Zone €

Par Jeudi 30 juin 2016 Permalink 3

Le débat sur la zone € faisait rage, il y a un an, en ayant comme bouc émissaire la Grèce. Sa pertinence était telle que la plupart des dirigeants allemands et quelques journaux économiques comme Handelsblatt cherchaient à proposer des issues financières aux pays pour qui la monnaie unique que tout le monde appelle euromark, ne pouvait à l’évidence pas convenir. Les français se sont montrés les plus intransigeants pour exiger le statu quo et François Hollande s’est battu pour maintenir la Grèce dans la zone € et éviter l’hémorragie qui risquait de suivre ce premier départ. La plupart des grecs aujourd’hui regrette cette marque d’attention de notre chef d’état et voit qu’il n’existe pas de solution à leur pauvreté dans le cadre qui leur est imposé.

Mais un an plus tard, le débat s’est élargi avec la remise en cause de l’existence même de l’Union Européenne.

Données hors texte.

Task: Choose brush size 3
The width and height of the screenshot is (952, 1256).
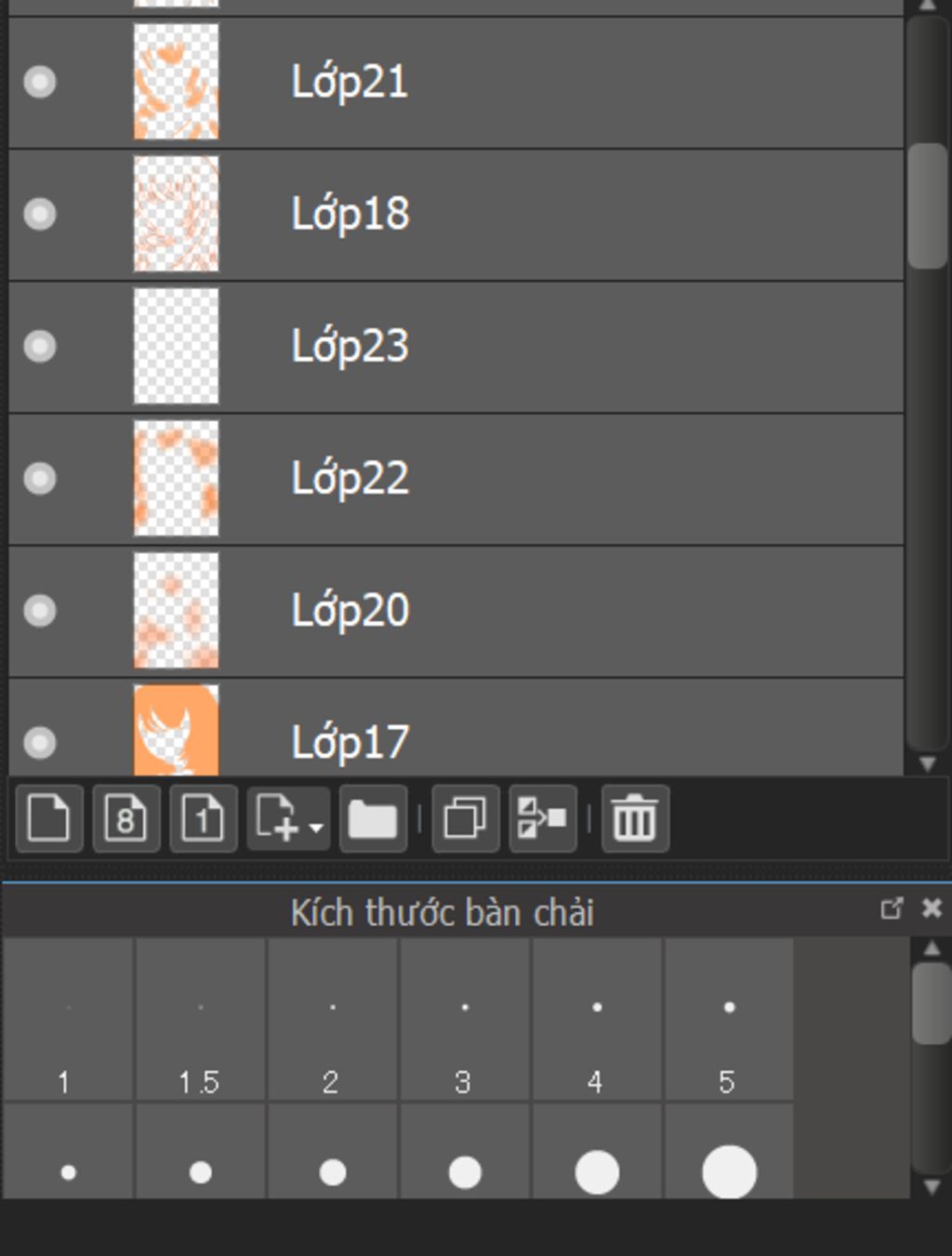Action: [464, 1020]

En refusant de régler le problème monétaire, et la refonte de la monnaie unique aurait forcément servi de soupape, voire d’exutoire, c’est dorénavant toute la coopération entre ses membres qui est remise en cause. Le Royaume Uni qui n’a jamais voulu de l’€, claque la porte de l’UE. Il est simplement le premier à franchir un Rubicon que d’autres vont aussi traverser. Cette interdiction qu’avaient les peuples à s’autodéterminer sur la question européenne est d’un coup amoindrie. En refusant de faire évoluer intelligemment la zone €, ce sont tous les traités européens qui sont sur le gril. Les premiers à devoir décider seront les italiens cet automne. Certes le sujet porte sur la constitution italienne et le besoin de rééquilibrer les pouvoirs exécutif et législatif. Mais qui peut croire, compte tenu du contexte, que l’électeur transalpin ne répondra pas plutôt à la question de savoir si l’UE continue vraiment à lui convenir?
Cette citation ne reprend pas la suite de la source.